Arab World special section: Big trends

A Panoramic Survey of Natural Language Processing in the Arab World


Arabic letterforms, illustration

Credit: Andrij Borys Associates, Shutterstock

The term natural language refers to any system of symbolic communication (spoken, signed, or written) that has evolved naturally in humans without intentional human planning and design. This distinguishes natural languages such as Arabic and Japanese from artificially constructed languages such as Esperanto or Python. Natural language processing (NLP), also called computational linguistics or human language technologies, is the sub-field of artificial intelligence (AI) focused on modeling natural languages to build applications such as speech recognition and synthesis, machine translation, optical character recognition (OCR), sentiment analysis (SA), question answering, and dialogue systems. NLP is a highly interdisciplinary field with connections to computer science, linguistics, cognitive science, psychology, mathematics, and others.

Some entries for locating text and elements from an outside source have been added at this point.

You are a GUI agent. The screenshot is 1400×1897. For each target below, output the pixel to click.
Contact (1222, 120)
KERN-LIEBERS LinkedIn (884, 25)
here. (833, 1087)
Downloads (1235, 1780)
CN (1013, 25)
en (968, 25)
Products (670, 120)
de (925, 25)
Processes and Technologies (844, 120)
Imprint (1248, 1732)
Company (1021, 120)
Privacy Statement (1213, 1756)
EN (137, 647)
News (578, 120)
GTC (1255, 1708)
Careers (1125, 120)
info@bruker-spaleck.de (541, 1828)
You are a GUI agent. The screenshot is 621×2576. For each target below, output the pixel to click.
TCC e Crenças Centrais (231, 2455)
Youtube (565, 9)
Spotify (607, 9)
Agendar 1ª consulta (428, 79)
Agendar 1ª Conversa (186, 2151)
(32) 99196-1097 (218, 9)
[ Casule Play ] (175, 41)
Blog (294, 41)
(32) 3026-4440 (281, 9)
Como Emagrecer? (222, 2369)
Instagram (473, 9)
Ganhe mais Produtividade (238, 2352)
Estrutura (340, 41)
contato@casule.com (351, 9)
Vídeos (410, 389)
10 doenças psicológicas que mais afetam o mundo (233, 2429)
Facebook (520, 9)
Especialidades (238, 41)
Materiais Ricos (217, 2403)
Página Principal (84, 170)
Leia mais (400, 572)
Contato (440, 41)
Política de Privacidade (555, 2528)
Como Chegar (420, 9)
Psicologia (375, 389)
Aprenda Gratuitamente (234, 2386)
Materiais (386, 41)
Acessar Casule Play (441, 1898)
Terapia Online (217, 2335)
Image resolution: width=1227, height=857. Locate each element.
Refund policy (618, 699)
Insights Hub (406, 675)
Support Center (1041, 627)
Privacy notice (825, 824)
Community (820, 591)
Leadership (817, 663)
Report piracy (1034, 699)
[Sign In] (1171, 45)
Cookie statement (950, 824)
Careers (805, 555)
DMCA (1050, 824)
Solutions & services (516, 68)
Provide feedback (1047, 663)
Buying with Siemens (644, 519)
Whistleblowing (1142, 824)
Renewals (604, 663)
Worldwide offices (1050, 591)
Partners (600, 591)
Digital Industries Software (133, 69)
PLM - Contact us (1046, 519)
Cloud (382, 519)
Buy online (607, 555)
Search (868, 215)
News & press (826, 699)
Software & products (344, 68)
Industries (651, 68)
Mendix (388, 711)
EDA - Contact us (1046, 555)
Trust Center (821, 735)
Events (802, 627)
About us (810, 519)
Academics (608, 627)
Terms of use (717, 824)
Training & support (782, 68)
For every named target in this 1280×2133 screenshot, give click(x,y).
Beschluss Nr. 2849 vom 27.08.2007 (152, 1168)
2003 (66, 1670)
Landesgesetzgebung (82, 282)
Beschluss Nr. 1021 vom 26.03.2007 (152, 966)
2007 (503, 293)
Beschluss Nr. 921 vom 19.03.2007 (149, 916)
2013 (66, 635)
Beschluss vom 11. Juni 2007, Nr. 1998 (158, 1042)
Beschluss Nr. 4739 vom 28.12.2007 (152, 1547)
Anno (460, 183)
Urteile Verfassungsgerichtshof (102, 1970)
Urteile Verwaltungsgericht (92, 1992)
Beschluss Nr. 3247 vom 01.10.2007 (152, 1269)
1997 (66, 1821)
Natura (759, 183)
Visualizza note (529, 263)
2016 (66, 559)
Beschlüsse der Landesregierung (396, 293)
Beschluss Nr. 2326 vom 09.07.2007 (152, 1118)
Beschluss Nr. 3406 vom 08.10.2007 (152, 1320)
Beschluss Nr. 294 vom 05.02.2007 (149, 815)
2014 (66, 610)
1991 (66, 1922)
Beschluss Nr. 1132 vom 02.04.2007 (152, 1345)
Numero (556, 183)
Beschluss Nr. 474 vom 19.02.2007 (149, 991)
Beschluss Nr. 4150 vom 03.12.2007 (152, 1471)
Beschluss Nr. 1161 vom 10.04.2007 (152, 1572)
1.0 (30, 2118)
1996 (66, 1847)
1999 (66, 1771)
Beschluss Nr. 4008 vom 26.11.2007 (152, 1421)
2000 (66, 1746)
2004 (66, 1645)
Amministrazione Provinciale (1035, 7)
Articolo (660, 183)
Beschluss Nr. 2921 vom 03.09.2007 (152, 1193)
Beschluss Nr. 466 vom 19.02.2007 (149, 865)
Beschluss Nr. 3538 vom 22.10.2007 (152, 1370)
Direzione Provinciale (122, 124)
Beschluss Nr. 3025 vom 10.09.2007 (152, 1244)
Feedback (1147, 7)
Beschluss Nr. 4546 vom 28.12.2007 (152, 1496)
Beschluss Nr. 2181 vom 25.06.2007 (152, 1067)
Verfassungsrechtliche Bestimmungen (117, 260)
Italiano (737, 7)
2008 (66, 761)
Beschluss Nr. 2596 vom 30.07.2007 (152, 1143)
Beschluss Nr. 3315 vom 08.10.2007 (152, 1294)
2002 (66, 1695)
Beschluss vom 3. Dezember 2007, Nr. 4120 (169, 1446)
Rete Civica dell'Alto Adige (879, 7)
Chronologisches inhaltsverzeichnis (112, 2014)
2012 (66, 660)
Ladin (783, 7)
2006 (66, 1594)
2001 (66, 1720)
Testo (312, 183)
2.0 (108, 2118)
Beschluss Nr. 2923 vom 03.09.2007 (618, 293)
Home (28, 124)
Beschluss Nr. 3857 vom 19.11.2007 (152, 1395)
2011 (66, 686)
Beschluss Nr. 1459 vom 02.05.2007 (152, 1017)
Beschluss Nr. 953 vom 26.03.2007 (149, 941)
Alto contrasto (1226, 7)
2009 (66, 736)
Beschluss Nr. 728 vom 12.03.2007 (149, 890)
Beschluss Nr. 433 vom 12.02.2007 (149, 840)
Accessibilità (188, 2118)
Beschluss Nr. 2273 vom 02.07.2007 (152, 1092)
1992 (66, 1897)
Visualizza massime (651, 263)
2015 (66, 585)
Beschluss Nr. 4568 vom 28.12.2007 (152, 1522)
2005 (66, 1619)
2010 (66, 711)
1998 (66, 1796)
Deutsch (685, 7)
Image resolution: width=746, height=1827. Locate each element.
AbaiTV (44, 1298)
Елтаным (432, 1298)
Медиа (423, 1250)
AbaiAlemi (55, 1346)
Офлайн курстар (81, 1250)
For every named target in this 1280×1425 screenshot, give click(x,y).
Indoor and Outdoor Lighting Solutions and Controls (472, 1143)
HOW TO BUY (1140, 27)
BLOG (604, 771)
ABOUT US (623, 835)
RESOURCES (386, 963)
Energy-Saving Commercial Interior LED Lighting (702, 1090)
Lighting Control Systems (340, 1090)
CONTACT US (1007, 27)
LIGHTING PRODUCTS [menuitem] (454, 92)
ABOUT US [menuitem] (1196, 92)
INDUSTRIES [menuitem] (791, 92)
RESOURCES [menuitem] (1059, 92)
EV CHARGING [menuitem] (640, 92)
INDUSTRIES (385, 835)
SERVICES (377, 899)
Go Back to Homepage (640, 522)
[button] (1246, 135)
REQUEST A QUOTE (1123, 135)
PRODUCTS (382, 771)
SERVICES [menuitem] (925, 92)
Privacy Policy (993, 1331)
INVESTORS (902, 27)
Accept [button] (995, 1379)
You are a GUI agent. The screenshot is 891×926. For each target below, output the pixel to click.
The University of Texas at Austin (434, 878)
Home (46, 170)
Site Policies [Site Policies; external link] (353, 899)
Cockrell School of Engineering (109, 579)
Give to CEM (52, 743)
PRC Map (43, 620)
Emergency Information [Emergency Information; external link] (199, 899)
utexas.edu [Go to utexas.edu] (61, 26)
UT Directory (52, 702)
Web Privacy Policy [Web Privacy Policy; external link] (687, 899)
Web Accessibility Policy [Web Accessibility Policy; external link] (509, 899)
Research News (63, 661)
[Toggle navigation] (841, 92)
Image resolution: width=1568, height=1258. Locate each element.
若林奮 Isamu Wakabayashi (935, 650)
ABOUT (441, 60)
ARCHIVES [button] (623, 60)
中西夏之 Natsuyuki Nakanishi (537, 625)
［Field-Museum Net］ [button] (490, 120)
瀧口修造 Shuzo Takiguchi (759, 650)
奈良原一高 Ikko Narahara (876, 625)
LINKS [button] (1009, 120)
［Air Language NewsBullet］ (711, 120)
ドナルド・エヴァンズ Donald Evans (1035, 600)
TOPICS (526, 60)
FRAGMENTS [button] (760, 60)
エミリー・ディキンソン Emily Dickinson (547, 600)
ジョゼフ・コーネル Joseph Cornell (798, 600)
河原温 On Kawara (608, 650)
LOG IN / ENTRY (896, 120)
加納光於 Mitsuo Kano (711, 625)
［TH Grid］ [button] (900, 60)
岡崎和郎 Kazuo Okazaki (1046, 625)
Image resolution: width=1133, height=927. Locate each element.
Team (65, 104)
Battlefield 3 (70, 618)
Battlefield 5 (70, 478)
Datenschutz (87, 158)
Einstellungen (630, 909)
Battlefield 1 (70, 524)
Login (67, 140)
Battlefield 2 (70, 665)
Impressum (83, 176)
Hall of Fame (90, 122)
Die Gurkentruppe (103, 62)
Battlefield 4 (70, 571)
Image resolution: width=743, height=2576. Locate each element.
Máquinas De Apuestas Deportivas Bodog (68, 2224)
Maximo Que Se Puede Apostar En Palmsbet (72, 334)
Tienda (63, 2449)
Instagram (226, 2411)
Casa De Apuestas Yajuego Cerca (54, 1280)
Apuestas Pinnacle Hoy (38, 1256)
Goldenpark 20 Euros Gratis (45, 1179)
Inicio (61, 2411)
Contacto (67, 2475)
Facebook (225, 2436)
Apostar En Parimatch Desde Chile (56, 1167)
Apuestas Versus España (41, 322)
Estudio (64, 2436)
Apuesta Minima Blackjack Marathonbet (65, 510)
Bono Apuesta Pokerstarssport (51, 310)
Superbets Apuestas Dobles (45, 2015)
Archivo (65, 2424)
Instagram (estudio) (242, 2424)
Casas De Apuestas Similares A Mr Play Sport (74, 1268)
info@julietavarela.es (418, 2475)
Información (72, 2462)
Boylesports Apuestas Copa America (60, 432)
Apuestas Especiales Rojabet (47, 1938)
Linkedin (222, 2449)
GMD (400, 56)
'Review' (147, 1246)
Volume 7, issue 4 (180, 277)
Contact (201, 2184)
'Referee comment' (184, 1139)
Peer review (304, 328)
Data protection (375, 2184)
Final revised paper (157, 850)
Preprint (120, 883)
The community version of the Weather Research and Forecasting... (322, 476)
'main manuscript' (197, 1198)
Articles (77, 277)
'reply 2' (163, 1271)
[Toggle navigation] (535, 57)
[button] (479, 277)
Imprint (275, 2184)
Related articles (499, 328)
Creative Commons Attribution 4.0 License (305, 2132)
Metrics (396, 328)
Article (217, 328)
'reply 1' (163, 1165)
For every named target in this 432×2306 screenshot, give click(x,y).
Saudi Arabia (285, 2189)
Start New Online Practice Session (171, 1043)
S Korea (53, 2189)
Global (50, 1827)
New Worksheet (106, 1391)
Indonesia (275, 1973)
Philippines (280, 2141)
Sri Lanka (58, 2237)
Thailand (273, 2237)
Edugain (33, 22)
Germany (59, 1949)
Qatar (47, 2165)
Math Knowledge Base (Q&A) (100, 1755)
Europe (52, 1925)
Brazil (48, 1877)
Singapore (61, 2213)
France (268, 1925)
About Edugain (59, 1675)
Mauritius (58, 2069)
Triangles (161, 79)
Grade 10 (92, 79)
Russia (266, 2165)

Some of the earliest AI applications were in NLP (machine translation, for example); and the last decade (2010–2020) in particular has witnessed an incredible increase in quality, matched with a rise in public awareness, use, and expectations of what may have seemed like science fiction in the past. NLP researchers pride themselves on developing language-independent models and tools that can be applied to all human languages. Machine translation systems, for example, can be built for a variety of languages using the same basic mechanisms and models. However, the reality is that some languages (English and Chinese) do get more attention than others (Hindi and Swahili). Arabic, the primary language of the Arab world and the religious language of millions of non-Arab Muslims, is somewhere in the middle of this continuum. Though Arabic NLP has many challenges, it has seen many successes and developments.